Please write out each entry that follows, keeping it exactly the same.

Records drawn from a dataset
------------

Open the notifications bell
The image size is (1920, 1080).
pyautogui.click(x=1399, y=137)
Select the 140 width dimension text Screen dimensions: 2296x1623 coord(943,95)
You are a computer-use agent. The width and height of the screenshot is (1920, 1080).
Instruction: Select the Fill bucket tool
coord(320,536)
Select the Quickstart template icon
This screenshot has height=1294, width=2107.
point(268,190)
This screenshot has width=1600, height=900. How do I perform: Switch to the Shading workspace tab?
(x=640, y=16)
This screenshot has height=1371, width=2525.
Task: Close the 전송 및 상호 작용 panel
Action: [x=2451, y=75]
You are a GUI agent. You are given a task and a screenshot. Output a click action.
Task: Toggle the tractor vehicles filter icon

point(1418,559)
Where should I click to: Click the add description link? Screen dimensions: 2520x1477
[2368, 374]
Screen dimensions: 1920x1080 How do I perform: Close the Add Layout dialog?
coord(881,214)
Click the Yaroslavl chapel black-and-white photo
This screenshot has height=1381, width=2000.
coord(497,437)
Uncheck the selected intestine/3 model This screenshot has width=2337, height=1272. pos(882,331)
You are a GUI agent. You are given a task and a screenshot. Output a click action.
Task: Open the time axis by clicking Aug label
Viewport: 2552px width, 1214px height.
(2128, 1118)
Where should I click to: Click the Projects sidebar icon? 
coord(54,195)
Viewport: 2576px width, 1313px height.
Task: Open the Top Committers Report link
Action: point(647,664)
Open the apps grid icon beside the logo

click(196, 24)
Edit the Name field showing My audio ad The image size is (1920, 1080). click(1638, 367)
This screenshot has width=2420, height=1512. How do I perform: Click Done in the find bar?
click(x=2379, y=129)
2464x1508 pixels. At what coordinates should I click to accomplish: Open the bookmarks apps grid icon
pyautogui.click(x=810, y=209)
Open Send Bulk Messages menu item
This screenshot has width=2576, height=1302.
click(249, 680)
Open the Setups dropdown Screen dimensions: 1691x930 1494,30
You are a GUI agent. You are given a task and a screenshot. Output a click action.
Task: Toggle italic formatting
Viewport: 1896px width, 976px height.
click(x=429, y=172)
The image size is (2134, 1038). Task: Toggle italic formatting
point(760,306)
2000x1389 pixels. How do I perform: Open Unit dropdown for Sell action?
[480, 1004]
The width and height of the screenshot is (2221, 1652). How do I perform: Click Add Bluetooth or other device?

------------

# Answer box:
Open the notifications bell
The image size is (1920, 1080).
pyautogui.click(x=1399, y=137)
Select the 140 width dimension text Screen dimensions: 2296x1623 coord(943,95)
You are a computer-use agent. The width and height of the screenshot is (1920, 1080).
Instruction: Select the Fill bucket tool
coord(320,536)
Select the Quickstart template icon
This screenshot has height=1294, width=2107.
point(268,190)
This screenshot has width=1600, height=900. How do I perform: Switch to the Shading workspace tab?
(x=640, y=16)
This screenshot has height=1371, width=2525.
Task: Close the 전송 및 상호 작용 panel
Action: [x=2451, y=75]
You are a GUI agent. You are given a task and a screenshot. Output a click action.
Task: Toggle the tractor vehicles filter icon

point(1418,559)
Where should I click to: Click the add description link? Screen dimensions: 2520x1477
[2368, 374]
Screen dimensions: 1920x1080 How do I perform: Close the Add Layout dialog?
coord(881,214)
Click the Yaroslavl chapel black-and-white photo
This screenshot has height=1381, width=2000.
coord(497,437)
Uncheck the selected intestine/3 model This screenshot has width=2337, height=1272. pos(882,331)
You are a GUI agent. You are given a task and a screenshot. Output a click action.
Task: Open the time axis by clicking Aug label
Viewport: 2552px width, 1214px height.
(2128, 1118)
Where should I click to: Click the Projects sidebar icon? 
coord(54,195)
Viewport: 2576px width, 1313px height.
Task: Open the Top Committers Report link
Action: point(647,664)
Open the apps grid icon beside the logo

click(196, 24)
Edit the Name field showing My audio ad The image size is (1920, 1080). click(1638, 367)
This screenshot has width=2420, height=1512. How do I perform: Click Done in the find bar?
click(x=2379, y=129)
2464x1508 pixels. At what coordinates should I click to accomplish: Open the bookmarks apps grid icon
pyautogui.click(x=810, y=209)
Open Send Bulk Messages menu item
This screenshot has width=2576, height=1302.
click(249, 680)
Open the Setups dropdown Screen dimensions: 1691x930 1494,30
You are a GUI agent. You are given a task and a screenshot. Output a click action.
Task: Toggle italic formatting
Viewport: 1896px width, 976px height.
click(x=429, y=172)
The image size is (2134, 1038). Task: Toggle italic formatting
point(760,306)
2000x1389 pixels. How do I perform: Open Unit dropdown for Sell action?
[480, 1004]
The width and height of the screenshot is (2221, 1652). How do I perform: Click Add Bluetooth or other device?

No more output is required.